▶ **What is asked**: Reproduce each line of the listing below without changing any character, spacing, or order.

▶ **Dataset**:

start

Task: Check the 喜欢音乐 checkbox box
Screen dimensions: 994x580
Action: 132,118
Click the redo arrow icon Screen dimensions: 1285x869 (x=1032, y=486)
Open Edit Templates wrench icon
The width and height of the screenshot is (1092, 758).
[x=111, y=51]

end

▶ **Result for this exercise**:
Task: Check the 喜欢音乐 checkbox box
Screen dimensions: 994x580
Action: 132,118
Click the redo arrow icon Screen dimensions: 1285x869 (x=1032, y=486)
Open Edit Templates wrench icon
The width and height of the screenshot is (1092, 758).
[x=111, y=51]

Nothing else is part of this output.